Jamais Israël n’avait connu, depuis le grand mouvement social de 2011, de manifestations aussi puissantes : jusqu’à 300 000 personnes en une journée – soit l’équivalent de 2 millions en France. C’est que l’enjeu est capital : Benyamin Netanyahou et ses alliés ultraorthodoxes comme suprémacistes tentent un véritable coup d’État. La Cour suprême, qu’ils veulent marginaliser, joue un triple rôle : Conseil constitutionnel, Conseil d’État et Cour de cassation. Et ce dans un pays qui n’a pas de Constitution. Elle constitue donc le dernier garde-fou de ce qui reste de démocratie. Sans elle, Israël est à la merci de n’importe quelle majorité – en l’occurrence annexionniste, raciste et homophobe.
Dans ce mouvement antifasciste, la question de Palestine n’est pas absente : mes confrères israéliens, y compris ceux de Haaretz, témoignent de la place qu’y occupent les pacifistes, sous le mot d’ordre « Pas de démocratie avec l’occupation ! », ou encore « Où étiez-vous à Huwara ? », mot d’ordre adressé aux forces de police de plus en plus violentes avec les manifestants. Si le « pogrom » contre ce village a marqué les esprits, le sort des Palestiniens n’occupe pas pour autant une place centrale. À vrai dire, le contraire serait étonnant dans un pays qui vient d’élire un Parlement où les gauches, juive et arabe, totalisent… 10 députés sur 120 ! Il est vrai aussi que la Cour suprême a le plus souvent tranché en défaveur des Palestiniens, même s’il lui est arrivé de leur donner raison – comme le rappelle Sylvain Cypel [1].

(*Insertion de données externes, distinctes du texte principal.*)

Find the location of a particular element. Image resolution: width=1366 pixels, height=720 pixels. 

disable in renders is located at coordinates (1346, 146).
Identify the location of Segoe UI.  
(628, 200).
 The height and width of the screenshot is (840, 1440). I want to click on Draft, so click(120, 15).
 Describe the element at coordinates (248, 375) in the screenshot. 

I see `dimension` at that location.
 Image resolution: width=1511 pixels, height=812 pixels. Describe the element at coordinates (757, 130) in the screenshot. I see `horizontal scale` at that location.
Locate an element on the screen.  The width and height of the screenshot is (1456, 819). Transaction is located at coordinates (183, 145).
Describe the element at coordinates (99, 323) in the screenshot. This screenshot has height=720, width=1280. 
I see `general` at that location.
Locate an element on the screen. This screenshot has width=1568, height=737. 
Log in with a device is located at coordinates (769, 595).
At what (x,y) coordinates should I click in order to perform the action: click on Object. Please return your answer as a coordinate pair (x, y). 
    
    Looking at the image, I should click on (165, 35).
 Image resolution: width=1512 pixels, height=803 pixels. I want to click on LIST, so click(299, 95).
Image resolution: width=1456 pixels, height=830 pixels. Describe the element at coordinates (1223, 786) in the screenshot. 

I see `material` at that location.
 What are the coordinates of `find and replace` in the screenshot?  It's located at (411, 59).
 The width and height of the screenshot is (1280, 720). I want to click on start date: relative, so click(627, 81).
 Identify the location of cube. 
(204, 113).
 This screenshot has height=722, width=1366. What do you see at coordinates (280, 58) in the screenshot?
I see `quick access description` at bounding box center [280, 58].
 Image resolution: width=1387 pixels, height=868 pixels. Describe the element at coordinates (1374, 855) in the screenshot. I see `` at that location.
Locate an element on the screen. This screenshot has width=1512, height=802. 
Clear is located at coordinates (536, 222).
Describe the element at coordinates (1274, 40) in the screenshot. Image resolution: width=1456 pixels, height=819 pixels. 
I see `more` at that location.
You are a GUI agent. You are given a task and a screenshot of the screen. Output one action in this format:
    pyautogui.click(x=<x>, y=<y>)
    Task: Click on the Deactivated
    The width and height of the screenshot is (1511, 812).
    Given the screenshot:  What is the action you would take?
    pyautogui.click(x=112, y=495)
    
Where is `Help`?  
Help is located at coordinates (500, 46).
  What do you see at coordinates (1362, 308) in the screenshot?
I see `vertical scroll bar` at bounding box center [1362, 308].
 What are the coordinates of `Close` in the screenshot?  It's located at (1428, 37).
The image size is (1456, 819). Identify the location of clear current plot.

Quoi qu’il en soit, les Palestiniens seront d’évidence les premières victimes de la « réforme judiciaire » que tente d’imposer le nouveau gouvernement de Netanyahou et de ses alliés. Majoritaire au sein d’une Knesset qui aurait le dernier mot contre la Cour suprême, il mettra à l’ordre du jour l’annexion de la Cisjordanie, voire une nouvelle Nakba préparée par une vague de répression sans précédent. Après une année 2022 qui fut la plus meurtrière depuis 2005, 2023 commence en battant tous les records d’assassinats de Palestiniens : en moyenne près d’un par jour !
Quiconque serait tenté de sous-estimer cette accentuation qualitative du projet colonial israélien doit répondre à cette simple question : l’apartheid plus le fascisme, n’est-ce pas pire que l’apartheid tout court ? Gare aux partisans du « tout ou rien », qui se révèlent souvent ceux du « rien du tout ».
Au-delà de ce débat, une question essentielle se pose : quels principaux facteurs peuvent contribuer à une solution positive de la question Palestine ? Car c’est avant tout en fonction de l’avenir qu’il convient d’analyser ce moment-clé.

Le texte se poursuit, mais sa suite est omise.